Afrique: COP27 - "Ce dont les populations vulnérables ont besoin, ce n'est pas un agenda, ce sont des finances"

interview

Eva Peace Mukyiranga est négociatrice junior de la Convention-Cadre, cette Rwandaise travaille au sein de la délégation africaine depuis, comme spécialiste finance. Elle a par ailleurs cofondé la Coalition de la jeunesse pour les " pertes et dommages " (LDYC), ces dégâts causés par le réchauffement. Nous l'avons rencontrée à Charm el-Cheikh où elle participe à la COP27 au sein de sa délégation.

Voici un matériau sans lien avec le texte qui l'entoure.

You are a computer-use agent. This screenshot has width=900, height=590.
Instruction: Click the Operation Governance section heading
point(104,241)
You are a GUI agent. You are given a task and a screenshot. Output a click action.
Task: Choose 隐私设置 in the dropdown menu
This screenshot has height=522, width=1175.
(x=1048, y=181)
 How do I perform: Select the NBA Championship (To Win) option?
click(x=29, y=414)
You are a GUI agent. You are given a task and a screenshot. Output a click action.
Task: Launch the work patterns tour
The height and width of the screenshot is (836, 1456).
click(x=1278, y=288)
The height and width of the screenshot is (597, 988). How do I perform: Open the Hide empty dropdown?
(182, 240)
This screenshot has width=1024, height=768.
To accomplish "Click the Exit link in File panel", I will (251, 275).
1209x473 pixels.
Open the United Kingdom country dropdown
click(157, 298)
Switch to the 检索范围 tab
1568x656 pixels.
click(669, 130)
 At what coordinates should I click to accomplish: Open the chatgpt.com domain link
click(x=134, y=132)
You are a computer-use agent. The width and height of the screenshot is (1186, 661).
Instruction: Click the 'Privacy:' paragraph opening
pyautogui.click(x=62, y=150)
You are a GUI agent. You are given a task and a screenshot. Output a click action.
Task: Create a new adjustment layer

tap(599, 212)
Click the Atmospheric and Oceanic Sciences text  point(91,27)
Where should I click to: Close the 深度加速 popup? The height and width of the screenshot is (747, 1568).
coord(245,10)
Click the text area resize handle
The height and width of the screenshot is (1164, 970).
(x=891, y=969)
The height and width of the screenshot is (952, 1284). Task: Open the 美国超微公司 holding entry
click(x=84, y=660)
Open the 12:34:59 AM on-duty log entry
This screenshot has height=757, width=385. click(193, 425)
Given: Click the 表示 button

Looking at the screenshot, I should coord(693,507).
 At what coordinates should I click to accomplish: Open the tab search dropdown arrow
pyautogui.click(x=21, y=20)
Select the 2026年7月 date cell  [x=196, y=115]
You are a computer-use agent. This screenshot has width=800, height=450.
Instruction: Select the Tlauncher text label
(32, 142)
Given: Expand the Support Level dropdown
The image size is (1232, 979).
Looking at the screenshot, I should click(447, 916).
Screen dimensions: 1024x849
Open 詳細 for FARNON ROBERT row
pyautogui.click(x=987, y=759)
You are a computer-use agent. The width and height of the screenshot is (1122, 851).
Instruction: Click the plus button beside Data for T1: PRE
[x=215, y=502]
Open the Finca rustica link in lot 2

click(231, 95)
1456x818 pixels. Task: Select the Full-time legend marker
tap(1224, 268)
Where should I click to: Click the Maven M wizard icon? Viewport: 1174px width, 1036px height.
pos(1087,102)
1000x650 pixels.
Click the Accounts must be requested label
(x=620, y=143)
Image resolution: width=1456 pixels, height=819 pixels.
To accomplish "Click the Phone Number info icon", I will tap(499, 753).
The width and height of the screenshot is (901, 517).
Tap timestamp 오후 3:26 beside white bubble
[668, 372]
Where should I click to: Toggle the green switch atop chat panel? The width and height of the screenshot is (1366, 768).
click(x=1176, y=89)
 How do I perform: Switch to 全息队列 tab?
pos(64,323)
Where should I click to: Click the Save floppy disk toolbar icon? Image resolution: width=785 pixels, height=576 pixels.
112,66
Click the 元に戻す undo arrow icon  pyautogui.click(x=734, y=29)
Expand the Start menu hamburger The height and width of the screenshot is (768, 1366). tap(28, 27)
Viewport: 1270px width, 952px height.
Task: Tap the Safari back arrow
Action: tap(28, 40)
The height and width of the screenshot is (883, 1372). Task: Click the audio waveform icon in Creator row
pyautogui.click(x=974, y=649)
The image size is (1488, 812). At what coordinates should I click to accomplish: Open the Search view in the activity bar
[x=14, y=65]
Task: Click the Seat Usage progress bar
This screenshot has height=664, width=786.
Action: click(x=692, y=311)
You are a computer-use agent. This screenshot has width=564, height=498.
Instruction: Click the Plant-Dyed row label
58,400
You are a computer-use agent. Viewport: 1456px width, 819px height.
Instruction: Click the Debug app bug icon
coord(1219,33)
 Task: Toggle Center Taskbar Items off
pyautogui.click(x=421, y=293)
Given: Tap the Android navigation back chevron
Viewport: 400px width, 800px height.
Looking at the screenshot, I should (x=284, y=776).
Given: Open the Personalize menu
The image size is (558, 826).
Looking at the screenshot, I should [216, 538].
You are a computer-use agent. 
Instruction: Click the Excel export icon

De notre envoyé spécial à Charm el-Cheikh

RFI : Les " pertes et dommages " ont été inscrits à l'agenda des négociations, pour la première fois. C'est une victoire pour vous ?

Eva Peace Mukyiranga: C'est un premier petit pas dans la bonne direction dès le premier jour de la COP. Cela fait depuis 1991 que les pays vulnérables réclament les " pertes et dommages ", donc ça fait plaisir. Mais c'est juste un agenda, il reste un long chemin. Il faut maintenant réussir à obtenir un accord sur un mécanisme financier sur les pertes et dommages. Ce qui est nécessaire, pour les populations vulnérables, ce n'est pas un agenda, ce sont des finances. Elles existent pour l'atténuation, pour l'adaptation, mais pas pour les pertes et dommages. Les gens perdent leur maison, leur école, leur vie à cause des inondations. C'est toute une vie qui change du jour au lendemain, et pour l'instant, il n'existe pas de moyen pour les aider à reconstruire et faire face à ces désastres, comme au Nigeria. C'est à ce moment que les gens ont besoin d'argent et c'est là qu'interviennent les pertes et dommages. Nous espérons donc un mécanisme pour les " pertes et dommages " à cette COP.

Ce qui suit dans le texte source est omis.